Roman und Serie erzählen von der schicksalhaften Verbindung zweier sich völlig fremder Menschen, eines blinden französischen Mädchens und eines deutschen Jungen, deren Wege sich letztlich in der kleinen nordfranzösischen Stadt Saint-Malo im Jahr 1944 kreuzen. Geschickt werden in der literarischen Vorlage Themen wie Natur und Wissenschaft miteinander verwebt und die daraus entstehende Magie, die direkt vor unseren Augen stattfindet, aber nur von viel zu wenigen Menschen wargenommen wird, beschrieben. Genau diese Finesse ist es allerdings die der Verfilmung weitestgehend abhandengekommen ist. Stattdessen wird sich viel zu sehr auf althergebrachte Hollywoodmotive konzentriert, ohne den wahren Kern der Geschichte zu vermitteln.

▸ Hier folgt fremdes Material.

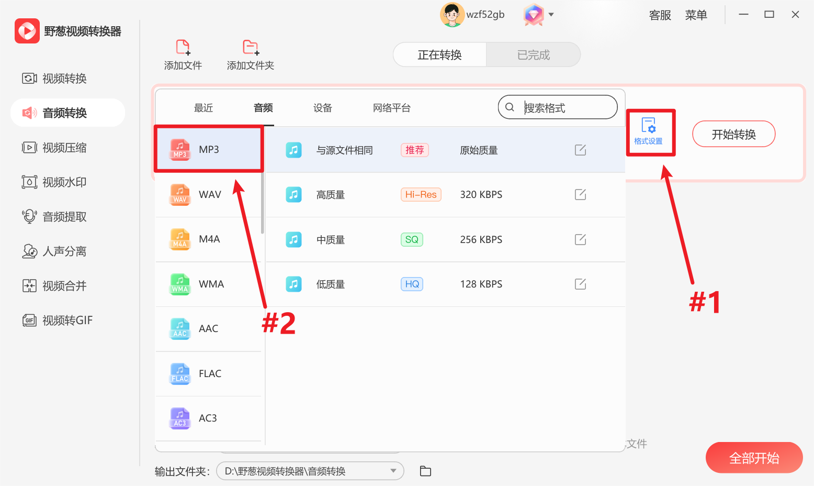
Task: Click the 添加文件 add file icon
Action: [x=183, y=54]
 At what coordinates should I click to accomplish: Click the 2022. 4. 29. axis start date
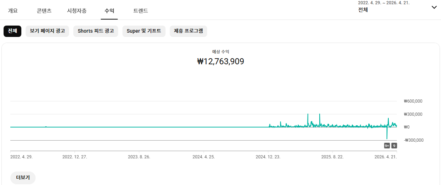point(21,157)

Nazis sind böse. Mit diesen drei Worten scheinen die Autoren der Netflixverfilmung offensichtlich mit dem Script zur Serie begonnen zu haben. Ohne sich allerdings etwas mit der Romanvorlage oder zumindest einem Geschichtsbuch auseinanderzusetzen, wurden scheinbar ein paar Marvel Verfilmungen geschaut, um die Darstellungen der Nazis in Szene zu setzen. Die wie aus einem Comic entflohen wirkenden Bösewichte, ermöglichen es der Serie zu keiner Zeit in einem historischen Kontext auch nur ansatzweise ernstgenommen zu werden. Doch hierin allein liegt noch nicht einmal die Problematik dieser Verfilmung begründet. Denn es sind nicht die eindimensionalen braunen Gestalten ohne Hintergrundgeschichte und Charakteraufbau, die allein für die Oberflächlichkeit dieser Erzählung verantwortlich sind. Es ist die Detailarmut praktisch aller Charaktere vereint, kombiniert mit einem geradezu despektierlichen Desinteresse am Quellmaterial, die die Verfilmung der Magie des Buches berauben und die Serie so im mittelmäßig-vergessbaren Contentbereich versauern lassen.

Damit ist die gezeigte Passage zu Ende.